So, to be blunt, my mother is dead. She died a week ago, in Florida, where she and my dad spent their winters from December to April. My three brothers and I flew down to be with her and Dad, all hoping she’d pull out of it again, as she had in several previous crises, but I think we all knew otherwise. She was 88.
We flew down on Sunday, and early Wednesday morning she died. In between times, she was so delighted that we were all there, as was my dad. We sang to her in four-part harmony, as she died. Yesterday was the funeral and burial, here in upstate New York.
Fortunately for us, she and Dad had made prior arrangements with a funeral director close to home, who took charge of getting Mother’s body back to New York State, and all the logistical stuff we might have had to stumble through. She’s been a great source of advice and comfort. There were only a few decisions to be made.

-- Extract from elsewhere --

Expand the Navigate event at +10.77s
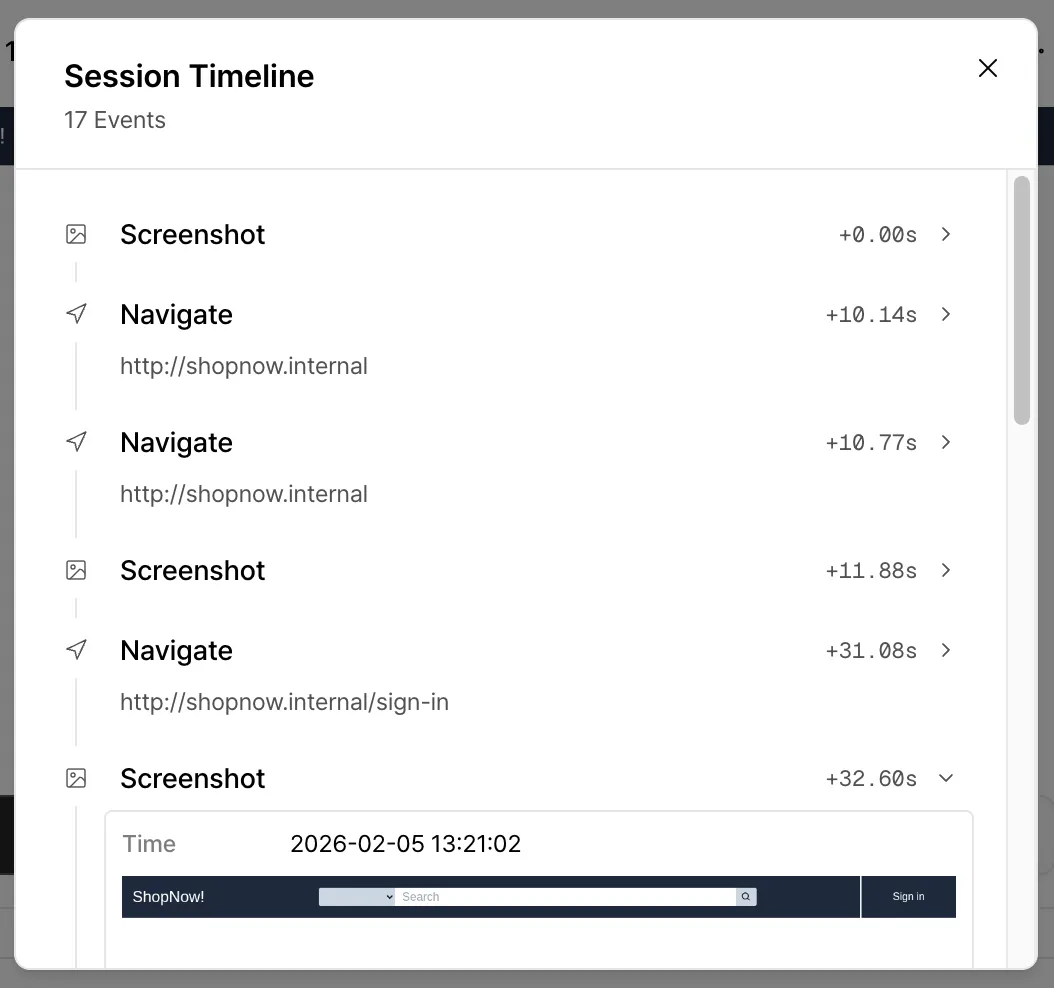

I’m having some trouble shaking off the numbness– I still haven’t wept whole-heartedly. I’m weary and sad and scatter-brained. My youngest brother and I are keeping Dad company in turn, but he also cherishes his alone time. He heads back to Florida in a couple of weeks, to meet my nephew and clean out the double-wide mobile home “unit” he and Mother owned in Florida.
I’m beginning to miss her. I hated the make-up job the undertaker did on her. We had a few good years together, just enjoying one another’s company. She would not have approved of the funeral service starting late, but that was due to the number of people who came to pay their respects. The church was filled. She was widely loved and respected.